## YOUR OBJECTIVE
From the commentary on the Republican Party after the 2008 election, copy out the passage starting with "Without defining what" and going on through "or shatter expectations.", replacing "euphoria" with "elation".

## PAGE
######

The Republican Party has entered into a state of post-traumatic shock after its resounding defeat in the 2008 presidential election. Christian conservatives are licking their wounds. Conservatives are engaged in a half-hearted pep rally about how Republicans can reclaim Congress and the White House, or are wandering off in various stages of dazed soul-searching. “What did we do wrong?“ “What hit us?“ “Where did that come from?“
Some conservative columnists and bloggers have even begun to question whether the G.O.P. has anything of substance to offer the electorate in terms of political philosophy. (It certainly has not been freedom, or capitalism.) Others are accusing president-elect Barack Obama and the Democrats of advocating socialism in the guise of populism.
These last are right, but they cannot pursue the truth any real distance without jettisoning their own collectivist political philosophy and ethics of altruism.
And while these last are more honest than their colleagues, it is doubtful they will connect the dots and concede that the very political agenda Obama slyly put over most American voters is simply a more consistent, more vigorous version of what the Republicans have endorsed or tried to co-opt from the Democrats for decades. The Republican Party for too many years can be likened to Cervantes’s Sancho Panza, a credulous squire obediently following the lead of a shrewd, dissembling Don Quixote out not to save America, but to conquer it.
President George W. Bush and many of his predecessors in office helped to prepare the ground on which Obama now triumphantly stands with their own programs of altruism, collectivism and appeals to selflessness and self-sacrifice. What is to wonder about? Obama and Company owe George Bush and the Republicans so much. The president-elect and his amoral cronies in and out of Congress wish to implement their own “No American Left Behind” program to ensure that as many Americans as possible are enlisted in the march to full-scale statism.
“The thing that truly depresses me,” wrote Burt Prelutsky in his article, “All the News That’s Fit to Censor” on November 10th, “is that millions of my fellow Americans know the truth, but simply don’t seem to care.” The root of his depression is the fact that the news media and Obamaniacs are emotionally and psychologically insulated against all revelations about Obama’s questionable political past, his disreputable associations, the role of ACORN’s voter fraud, the suspicious sources of a big chunk of Obama’s campaign donations, and his socialistic agenda. It is not likely many members of the press will seriously pursue any of those avenues of investigation. They want to believe.
Without defining what he meant by “hope” and “change,” Obama persuaded countless rudderless and predisposed Americans that he was the man of the moment. After all, he makes Americans and the news media feel good, so what have facts got to do with that? They must not be allowed to get in the way to spoil the euphoria or shatter expectations.
Making whole populations feel good about their futures has been a device of ambitious power-seekers for millennia.

######

## DATA SUPPLIED
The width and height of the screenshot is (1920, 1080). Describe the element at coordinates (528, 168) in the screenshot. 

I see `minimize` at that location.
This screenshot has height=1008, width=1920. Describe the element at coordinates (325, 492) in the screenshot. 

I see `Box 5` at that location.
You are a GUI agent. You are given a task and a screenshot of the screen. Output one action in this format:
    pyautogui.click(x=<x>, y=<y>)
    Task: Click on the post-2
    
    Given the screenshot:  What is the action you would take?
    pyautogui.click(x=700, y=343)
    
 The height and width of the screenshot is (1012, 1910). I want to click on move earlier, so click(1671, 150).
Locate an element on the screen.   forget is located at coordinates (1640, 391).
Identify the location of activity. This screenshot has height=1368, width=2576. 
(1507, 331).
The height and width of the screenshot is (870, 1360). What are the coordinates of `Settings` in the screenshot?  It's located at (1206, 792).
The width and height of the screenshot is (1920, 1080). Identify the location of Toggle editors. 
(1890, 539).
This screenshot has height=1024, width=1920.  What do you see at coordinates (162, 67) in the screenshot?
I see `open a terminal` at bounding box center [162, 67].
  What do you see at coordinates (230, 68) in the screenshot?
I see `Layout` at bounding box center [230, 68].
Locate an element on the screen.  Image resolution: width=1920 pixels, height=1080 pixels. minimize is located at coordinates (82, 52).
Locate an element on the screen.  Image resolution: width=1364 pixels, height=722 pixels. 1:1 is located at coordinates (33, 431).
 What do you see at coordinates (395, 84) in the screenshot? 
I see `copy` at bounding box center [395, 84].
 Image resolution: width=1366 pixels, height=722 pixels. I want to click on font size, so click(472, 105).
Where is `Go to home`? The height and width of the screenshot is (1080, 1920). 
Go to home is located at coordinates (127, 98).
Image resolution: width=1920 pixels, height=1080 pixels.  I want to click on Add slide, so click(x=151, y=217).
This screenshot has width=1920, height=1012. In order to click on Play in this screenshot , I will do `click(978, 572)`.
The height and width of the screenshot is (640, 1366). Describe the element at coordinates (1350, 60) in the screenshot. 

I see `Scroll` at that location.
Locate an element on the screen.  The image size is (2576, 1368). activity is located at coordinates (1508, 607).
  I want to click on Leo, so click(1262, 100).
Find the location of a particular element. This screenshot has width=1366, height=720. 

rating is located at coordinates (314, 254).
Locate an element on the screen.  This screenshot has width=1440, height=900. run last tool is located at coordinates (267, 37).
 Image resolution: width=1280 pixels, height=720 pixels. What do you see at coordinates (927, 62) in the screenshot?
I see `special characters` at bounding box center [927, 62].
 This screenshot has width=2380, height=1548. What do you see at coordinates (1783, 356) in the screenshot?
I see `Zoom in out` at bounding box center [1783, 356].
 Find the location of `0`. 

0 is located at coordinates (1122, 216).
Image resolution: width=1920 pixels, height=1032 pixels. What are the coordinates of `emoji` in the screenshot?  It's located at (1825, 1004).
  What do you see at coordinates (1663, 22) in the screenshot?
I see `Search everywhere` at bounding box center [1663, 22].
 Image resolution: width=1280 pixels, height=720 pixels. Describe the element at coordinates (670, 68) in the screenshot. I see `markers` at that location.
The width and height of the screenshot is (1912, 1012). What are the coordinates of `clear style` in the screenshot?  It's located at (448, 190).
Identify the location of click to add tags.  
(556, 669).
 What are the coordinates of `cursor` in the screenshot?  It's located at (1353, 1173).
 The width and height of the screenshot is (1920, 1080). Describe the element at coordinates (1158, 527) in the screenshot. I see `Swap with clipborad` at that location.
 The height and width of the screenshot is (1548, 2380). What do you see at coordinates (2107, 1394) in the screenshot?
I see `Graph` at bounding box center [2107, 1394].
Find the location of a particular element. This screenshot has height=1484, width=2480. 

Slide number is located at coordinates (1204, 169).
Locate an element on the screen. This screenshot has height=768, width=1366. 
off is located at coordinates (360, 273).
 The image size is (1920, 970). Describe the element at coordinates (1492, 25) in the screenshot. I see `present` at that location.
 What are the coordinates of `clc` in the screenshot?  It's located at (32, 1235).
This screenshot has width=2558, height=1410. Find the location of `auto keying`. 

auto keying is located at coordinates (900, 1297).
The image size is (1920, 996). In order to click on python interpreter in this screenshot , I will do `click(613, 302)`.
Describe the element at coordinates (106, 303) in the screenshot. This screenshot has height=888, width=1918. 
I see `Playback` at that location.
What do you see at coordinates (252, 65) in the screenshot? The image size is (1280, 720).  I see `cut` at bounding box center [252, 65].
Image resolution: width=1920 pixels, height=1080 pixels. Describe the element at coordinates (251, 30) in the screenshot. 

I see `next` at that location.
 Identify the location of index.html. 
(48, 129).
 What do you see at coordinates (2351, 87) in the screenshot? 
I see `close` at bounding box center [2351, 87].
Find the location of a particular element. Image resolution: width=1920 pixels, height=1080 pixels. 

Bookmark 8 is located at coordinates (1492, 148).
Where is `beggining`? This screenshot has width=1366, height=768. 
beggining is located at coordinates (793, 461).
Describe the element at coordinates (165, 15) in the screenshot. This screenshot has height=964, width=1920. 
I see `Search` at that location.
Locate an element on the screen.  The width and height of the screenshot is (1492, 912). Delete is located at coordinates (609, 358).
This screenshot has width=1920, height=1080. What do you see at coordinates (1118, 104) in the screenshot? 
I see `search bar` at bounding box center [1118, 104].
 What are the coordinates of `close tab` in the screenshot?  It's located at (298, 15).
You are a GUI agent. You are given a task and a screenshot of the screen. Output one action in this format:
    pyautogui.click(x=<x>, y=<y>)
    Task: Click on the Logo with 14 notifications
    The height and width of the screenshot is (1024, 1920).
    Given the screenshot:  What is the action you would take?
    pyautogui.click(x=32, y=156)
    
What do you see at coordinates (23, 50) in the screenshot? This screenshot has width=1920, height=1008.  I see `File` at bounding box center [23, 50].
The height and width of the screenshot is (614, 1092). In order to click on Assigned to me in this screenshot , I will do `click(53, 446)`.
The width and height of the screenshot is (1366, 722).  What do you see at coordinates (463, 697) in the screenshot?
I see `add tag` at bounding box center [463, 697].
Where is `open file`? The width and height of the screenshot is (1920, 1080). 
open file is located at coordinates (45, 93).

######

## FINISHED ANSWER
Without defining what he meant by “hope” and “change,” Obama persuaded countless rudderless and predisposed Americans that he was the man of the moment. After all, he makes Americans and the news media feel good, so what have facts got to do with that? They must not be allowed to get in the way to spoil the elation or shatter expectations.